The constant creative director reshuffles reached new highs recently with vacancies at Chanel, Tom Ford and Givenchy, and many more, not to mention the ever murmuring rumour mill about creative movements like a giant game of chess. Consumers are desperate for direction.

People have been appointed, Sarah Burton at Givenchy, a solid pair of hands but not (with all due respect) a brand visionary in the vein of, say, Hedi Slimane at Celine (more on him later). With Haider Ackermann now at Tom Ford, we can expect luxury with an artistic, fluid twist. It’s starting to feel like fashion’s jigsaw pieces are finally falling into place.

Sarah Burton

Many are hopeful that the post-Covid creative malaise that has led to less than exciting fashion on the catwalks is coming to an end. There is optimism now that the new creative talents in new roles will take the industry in a more exciting direction.

All this movement has come at a particularly tough time for the luxury fashion industry with many brands seeing sales dipping. HSBC recently released a report subtitled ‘Cruel Summer’, cutting  the luxury business’ organic growth outlook for 2024 nearly in half – from 5.5% to 2.8% – following financial statements from brands including Burberry, Hermès, Kering, LVMH, Richemont, Swatch, Moncler brand and Prada retail. It said the market is seeing its “sixth worst year” in the last 20 years.

Haider Ackermann

The most anticipated jigsaw piece is Chanel – the storied Parisian house has yet to announce who will take over its vacant creative director post but the announcement could drop in the middle of the night any time soon, just like the exit news of its previous creative director, Virginie Viard (though that was said to have been leaked before Chanel had its story straight).

Virginie Viard

Chanel seems to be hanging around for no good reason. There has been barely a word from the house since Viard left. There were some rather snobby comments around the house not needing a designer who does the same thing everywhere they go – assumed to be aimed at Celine’s Hedi Slimane who many were tipping as a shoo-in for the role – but these do seem somewhat misguided. Many have realised, now that the late, great Karl Lagerfeld is gone, how much Chanel did depend on its designer even with the rich history and instantly recognisable design codes of the house.

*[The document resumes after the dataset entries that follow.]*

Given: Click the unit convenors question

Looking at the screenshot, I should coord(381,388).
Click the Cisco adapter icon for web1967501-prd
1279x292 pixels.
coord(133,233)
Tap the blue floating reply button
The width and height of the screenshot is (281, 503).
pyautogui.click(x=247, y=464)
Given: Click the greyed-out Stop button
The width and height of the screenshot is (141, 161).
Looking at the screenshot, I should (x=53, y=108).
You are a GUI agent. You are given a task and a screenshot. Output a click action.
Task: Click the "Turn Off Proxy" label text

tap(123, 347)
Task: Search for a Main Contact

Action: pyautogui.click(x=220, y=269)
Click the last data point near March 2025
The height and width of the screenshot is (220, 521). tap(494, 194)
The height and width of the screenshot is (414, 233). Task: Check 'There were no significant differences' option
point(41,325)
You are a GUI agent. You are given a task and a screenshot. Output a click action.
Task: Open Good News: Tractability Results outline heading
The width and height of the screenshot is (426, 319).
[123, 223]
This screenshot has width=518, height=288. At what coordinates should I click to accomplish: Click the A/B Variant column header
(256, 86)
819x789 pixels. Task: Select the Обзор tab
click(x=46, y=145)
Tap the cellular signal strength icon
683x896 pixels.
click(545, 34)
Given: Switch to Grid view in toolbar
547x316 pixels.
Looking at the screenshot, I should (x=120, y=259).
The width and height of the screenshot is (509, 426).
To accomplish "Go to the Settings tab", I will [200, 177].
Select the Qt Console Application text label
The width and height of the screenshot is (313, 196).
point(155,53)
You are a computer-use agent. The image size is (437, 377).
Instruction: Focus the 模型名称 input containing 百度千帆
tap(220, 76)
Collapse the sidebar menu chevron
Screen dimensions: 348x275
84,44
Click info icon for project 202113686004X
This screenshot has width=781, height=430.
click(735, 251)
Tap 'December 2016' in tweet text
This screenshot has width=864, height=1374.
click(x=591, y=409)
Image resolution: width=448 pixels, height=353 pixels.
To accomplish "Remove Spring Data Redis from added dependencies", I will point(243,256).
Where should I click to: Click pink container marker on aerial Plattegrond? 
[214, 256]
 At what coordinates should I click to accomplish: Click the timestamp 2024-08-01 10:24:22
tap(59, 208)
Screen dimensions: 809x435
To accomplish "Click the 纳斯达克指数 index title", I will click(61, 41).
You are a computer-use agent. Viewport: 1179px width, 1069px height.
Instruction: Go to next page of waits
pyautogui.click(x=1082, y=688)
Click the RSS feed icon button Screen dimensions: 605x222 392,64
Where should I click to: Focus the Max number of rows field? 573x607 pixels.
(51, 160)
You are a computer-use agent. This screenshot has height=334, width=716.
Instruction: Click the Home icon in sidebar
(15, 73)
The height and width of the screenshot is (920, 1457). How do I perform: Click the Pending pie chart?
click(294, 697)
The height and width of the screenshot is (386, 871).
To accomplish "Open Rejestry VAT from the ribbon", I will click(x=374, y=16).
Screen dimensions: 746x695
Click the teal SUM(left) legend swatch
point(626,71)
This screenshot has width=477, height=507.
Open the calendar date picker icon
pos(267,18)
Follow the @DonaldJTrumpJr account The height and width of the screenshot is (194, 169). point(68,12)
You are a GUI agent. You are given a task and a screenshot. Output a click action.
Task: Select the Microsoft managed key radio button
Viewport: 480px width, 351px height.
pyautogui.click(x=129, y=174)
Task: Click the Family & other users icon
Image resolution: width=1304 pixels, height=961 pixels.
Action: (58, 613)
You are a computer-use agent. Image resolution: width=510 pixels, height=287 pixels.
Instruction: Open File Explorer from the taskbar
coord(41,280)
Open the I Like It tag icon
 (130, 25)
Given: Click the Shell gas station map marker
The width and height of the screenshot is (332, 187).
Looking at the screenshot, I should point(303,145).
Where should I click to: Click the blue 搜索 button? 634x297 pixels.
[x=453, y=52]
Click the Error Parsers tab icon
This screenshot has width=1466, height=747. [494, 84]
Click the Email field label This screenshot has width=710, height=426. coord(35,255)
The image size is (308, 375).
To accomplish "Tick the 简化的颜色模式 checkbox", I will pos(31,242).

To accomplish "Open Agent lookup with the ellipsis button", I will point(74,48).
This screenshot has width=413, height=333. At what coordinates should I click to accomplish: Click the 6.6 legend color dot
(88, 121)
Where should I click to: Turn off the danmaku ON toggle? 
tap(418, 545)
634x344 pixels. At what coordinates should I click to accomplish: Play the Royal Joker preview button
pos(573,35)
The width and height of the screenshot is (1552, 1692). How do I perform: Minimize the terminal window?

It feels like this strong brand is in flux. Yes, it needs to take its time and get the decision right but taking too long looks like indecision and a lack of confidence in whoever will take on the role (the latest hot tip for the role now that Hedi Slimane speculation ahas died down is Simon Porte Jacquemus who is said to have presented to the Chanel board and its owners the Wertheimer family). Chanel has been well aware of all potential names for a very long time and big fashion houses are always scoping out and talking to design talent whether they have an opening or not. It feels like Chanel may be looking for a lifer like Karl but that will be difficult to find. It’s 2024 not 1983.

Christopher Kane

Other interesting, more affordable fashion jigsaw pieces slotting into place include Clare Waight Keller becoming creative director at Uniqlo, though she had already been producing her C range for the Japanese fashion chain for a few seasons. Glenn Martens is leaving Y/Project; many thought it was his own brand and he is a real talent and will be going somewhere BIG. Also Christopher Kane is guesting at Self Portrait; that’s a great fit and he has fantastic womenswear ideas.

Fashion had a feeling it was wandering through a creative desert, in a transition period from ugly sportswear and branded merchandise. It became more about the business, branding and money than the design. Hopefully, the balance can be readdressed. Falling sales has made many brands reassess their strategies, realising that strength stems from the creative direction and creative directors need time to realise their vision.

Clare Waight Keller

Most of these appointments won’t have any visual impact until 2025, five years after Covid struck. This is a perfect moment for fashion to enjoy some stability and recapture people’s imaginations again. By next year, the luxury fashion industry could be in a stronger position for the next potential growth cycle.

Let’s hope for some great design translated into well-made clothes at not astronomical prices. We can but dream!